As a speechwriter for Trump, Miller helped write Trump's 2017 inaugural address. He was a key adviser from the early days of Trump's presidency. An immigration hardliner, Miller was a chief architect of Trump's travel ban, the administration's reduction of refugees accepted to the United States, and Trump's policy of separating migrant children from their parents. He prevented the publication of internal administration studies that showed that refugees had a net positive effect on government revenues. Miller reportedly played a central role in the resignation in April 2019 of Secretary of Homeland Security Kirstjen Nielsen, whom he believed was insufficiently hawkish on immigration.
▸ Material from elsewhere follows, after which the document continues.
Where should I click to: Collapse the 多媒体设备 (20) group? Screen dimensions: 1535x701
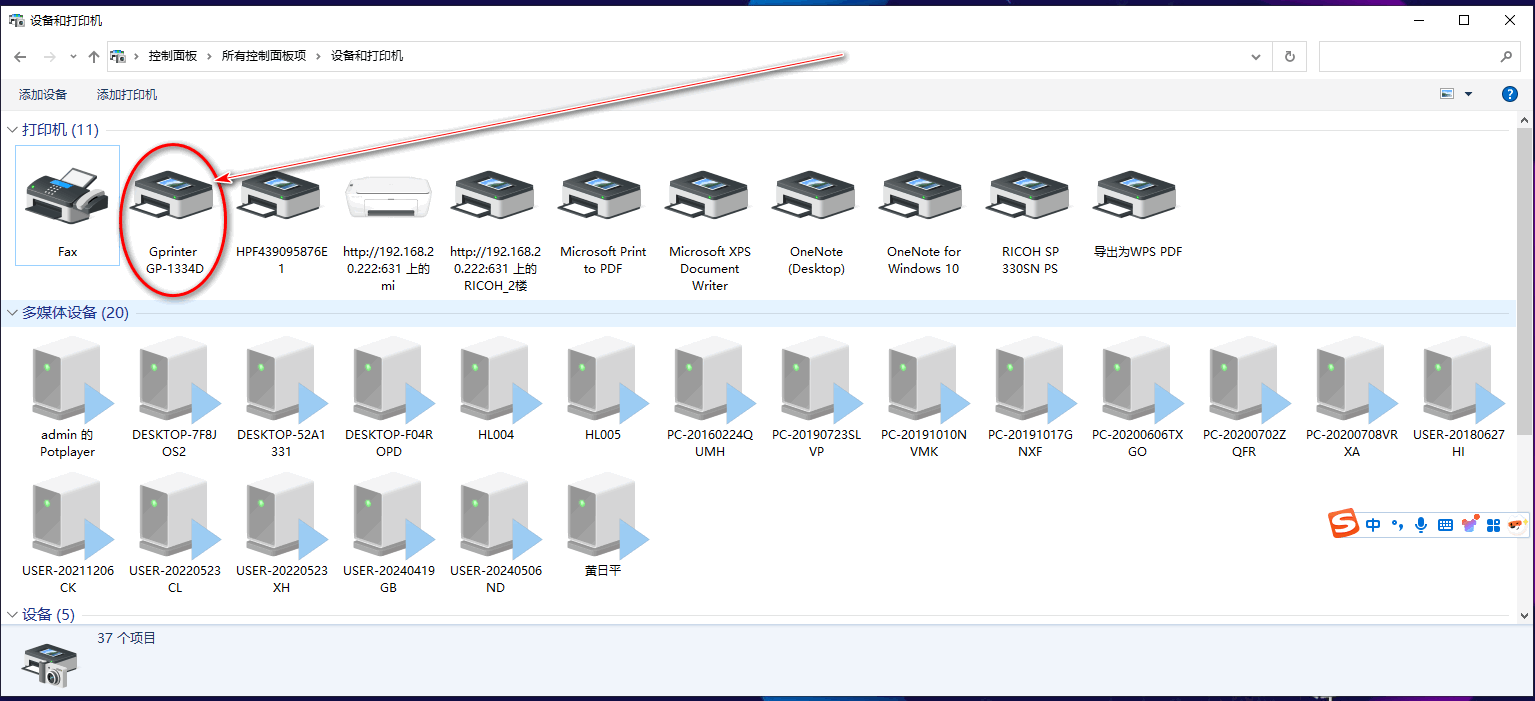pyautogui.click(x=13, y=313)
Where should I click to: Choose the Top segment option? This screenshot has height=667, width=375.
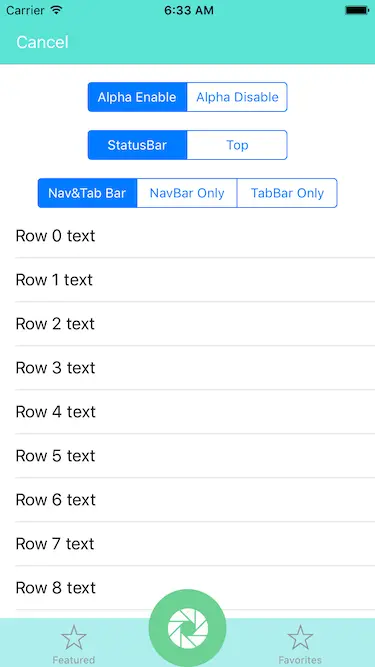click(x=237, y=145)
As a White House spokesman, Miller on multiple occasions made false and unsubstantiated claims regarding widespread electoral fraud. Emails leaked in November 2019 showed that Miller had promoted articles from white nationalist publications VDARE and American Renaissance, and had espoused conspiracy theories. Miller is on the Southern Poverty Law Center's list of extremists. After leaving the first Trump administration, he founded the America First Legal Foundation. In November 2024, it was announced that Miller would serve as Trump's homeland security advisor and deputy chief of staff for policy in his second term.
Early life
Miller was born on August 23, 1985, in Santa Monica, California, where he was raised, the second of three children in the Jewish family of Michael D. Miller, a real estate investor, and Miriam (née Glosser). His mother's ancestors Wolf Lieb Glotzer and his wife Bessie emigrated to the United States from the Russian Empire's Antopol, in what is present-day Belarus, escaping the 1903–06 anti-Jewish pogroms in Belarus and other parts of the Russian Empire. When his great-grandmother arrived in the U.S. in 1906, she spoke only Yiddish, the historical language of the Ashkenazi Jews of Eastern Europe.
Miller has said he became a committed conservative after reading Guns, Crime, and Freedom, a book opposing gun control by Wayne LaPierre, then-CEO of the National Rifle Association of America. While attending Santa Monica High School, Miller began appearing on conservative talk radio. In 2002, at the age of 16, Miller wrote a letter to the editor of the Santa Monica Outlook criticizing his school's response to the September 11 attacks; he wrote: "Osama bin Laden would feel very welcome at Santa Monica High School." While in high school, Miller cited Rush Limbaugh's book The Way Things Ought To Be as his favorite. Miller invited conservative activist David Horowitz to speak, first at the high school and later at Duke University; afterward he denounced the fact that neither institution would authorize the event. Miller was in the habit of "riling up his fellow classmates with controversial statements"; for instance, he told Latino students to speak only English. Miller was reportedly antagonistic towards his high school's Latino student population, one of his former classmates said Miller told him they couldn't be friends anymore because the classmate was Latino.
At 16, Miller called in to The Larry Elder Show, a conservative radio show, to complain about his high school's alleged lack of patriotism because it did not recite the Pledge of Allegiance. David Horowitz, whom the Southern Poverty Law Center describes as an anti-Muslim, anti-immigrant extremist, published an essay by Miller, "How I Changed My Left-Wing High School", on his website. Horowitz has been described as an influential figure in Miller's early life.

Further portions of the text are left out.